燃え尽きたサッカー日本代表。そして復興へ

今朝は明け方からtwitter上が騒がしかった。サッカー日本代表、奇跡を信じてのグループリーグ第三戦。vsコロンビア戦。

多くの人が奇跡を信じて固唾を呑み、テレビの前やインターネットの前に陣取った。テレビでは松木安太郎氏が叫び、twitterでは様々な情報が飛び交う。試合中に客観的に日本代表に批判的な指摘(辛口コメント?)をしていたのはセルジオ越後くらいだろう。他の人々は皆、日本代表が何かをやってくれると信じていた。

先制をPKで許してしまう展開になるも、ファウルを犯した今野を責めるわけにもいかない。あのスピードのFW相手にあの形で持たせたらほぼ負けである。むしろラインを押し上げて日本らしいサッカーを取り戻させたという点で今野は評価されるべきだ。

同点ゴールは珍しい右サイドからの崩しから生まれ、フィニッシュは岡崎。得意のダイビングヘッドをゴールに突き刺す。後方からの逃げて行くボールをどう飛び込んで触ったらあの方向に飛んでいくのかちょっとわかりかねるのだが、そこが彼の持つ特殊能力なのだろうと納得する。ナイスゴール!このゴールで日本は興奮のるつぼに。

そして、ギリシャがリードして前半を折り返したことがわかる。否が応にも盛り上がり、期待のかかった後半。勝ちを急いで前がかった日本に対し、コロンビアのカウンターアタックが火を噴いた。

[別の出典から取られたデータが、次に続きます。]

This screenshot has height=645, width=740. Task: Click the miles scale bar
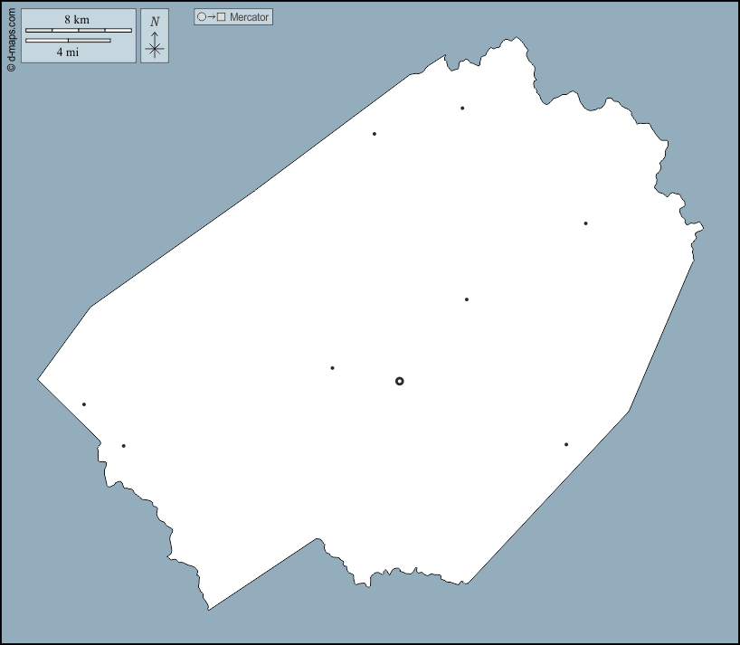68,41
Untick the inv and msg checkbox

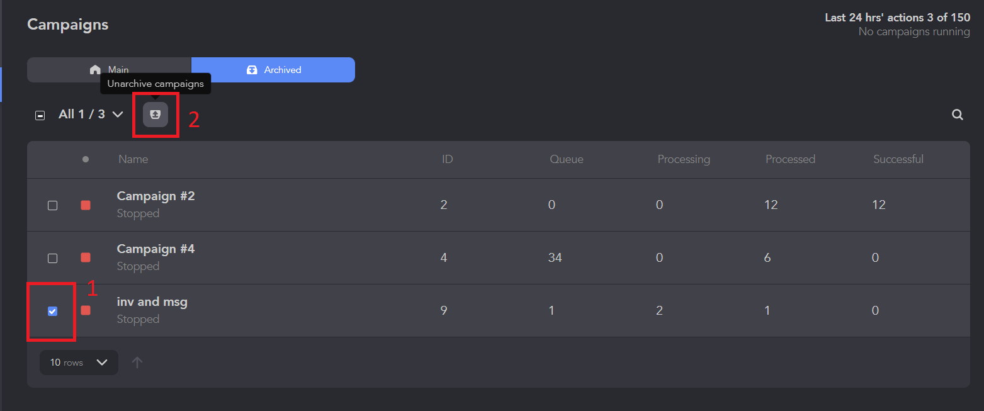point(53,312)
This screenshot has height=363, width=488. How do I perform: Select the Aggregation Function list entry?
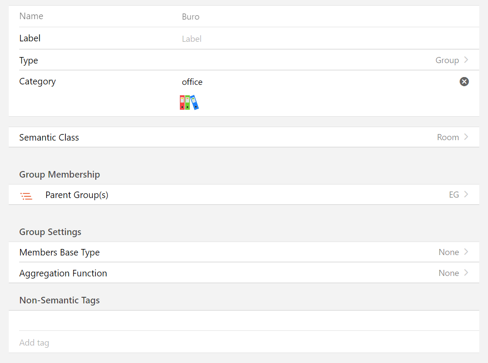pyautogui.click(x=63, y=273)
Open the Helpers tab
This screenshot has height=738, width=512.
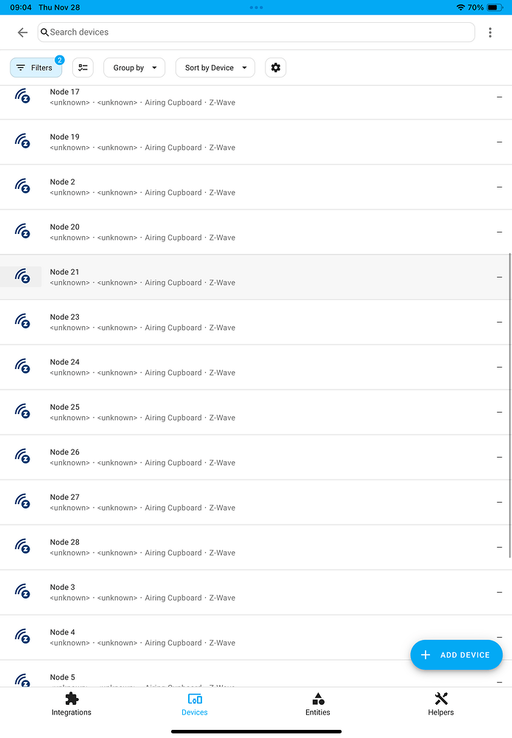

正直、すごいの一言。これが世界レベルのカウンターアタック。サウジアラビアやイランが目じゃないということがわかる。スペースへの飛び出し、一対一でかわす技術、そしてフィニッシュの精度、どれを取ってもアジアにはないレベルだった。切り返すだけで、吉田や今野が何度も振り切られる姿に次第に言葉が無くなる。

そして、1-4での敗戦。

敗因はない。実力が足りなかった。見た者たちが皆認める敗戦。しかもこの敗戦は、3戦とも実力で負けたことを示す敗戦だった。「自分たちのサッカー」ができていても、本気の世界レベルとはまだまだこれだけの差があるということだった。真っ白に燃え尽きた。その一言に尽きる。

敗戦後、多くの人が2006年のドイツW杯の時と今回を重ね合わせた。同じくしてグループリーグ0勝1分2敗。選手の多くはヨーロッパで活躍する、10年に1度の逸材たちばかり。黄金世代と呼ばれた選手たち。しかし、それでも通用はしなかった。

海外に出て、世界を知った選手は多い。個人として、名門クラブでエースナンバーを背負った選手も、不動のレギュラーポジションを勝ち取った選手もいる。

しかし、世界を驚かせるには至らない。

2010年、南アフリカW杯が終わったあと、当時もキャプテンだった長谷部は、「代表だけでなくJリーグもよろしくお願いします」と言った。しかし、2010年を境に、Jリーグからはどんどん選手が流出した。ACLの結果もふるわなくなった。

これからは個人ではなく、チームで、組織で、代表で、世界に出て行く時なのだろう。

日本サッカーのレベルアップのために、その基盤であるJリーグの雰囲気が変わらなければならない。世界レベルのリーグに成長しなくてはならない。

個人を抜け出そう。

選手個人の夢ではなく、日本サッカーとして夢を持とう。

そういう空気を、文化を作ろう。

これは、プレイヤーとしてプレーしコメントする選手だけでなく、応援する人たちも一体になってやっていかなくちゃならないことだ。

灰燼となったところから、再び立ち上がっていこう。

日本のお家芸は度重なる苦難を乗り越えてきた「復興」の精神なのだから。

 

追伸:今回のワールドカップは、FIFA.comの情報が4年前と比べて非常に早い。試合が終わって2時間くらいでまとめ動画や各種スタッツの更新が行なわれている。サッカー好きならこちらも見るべし。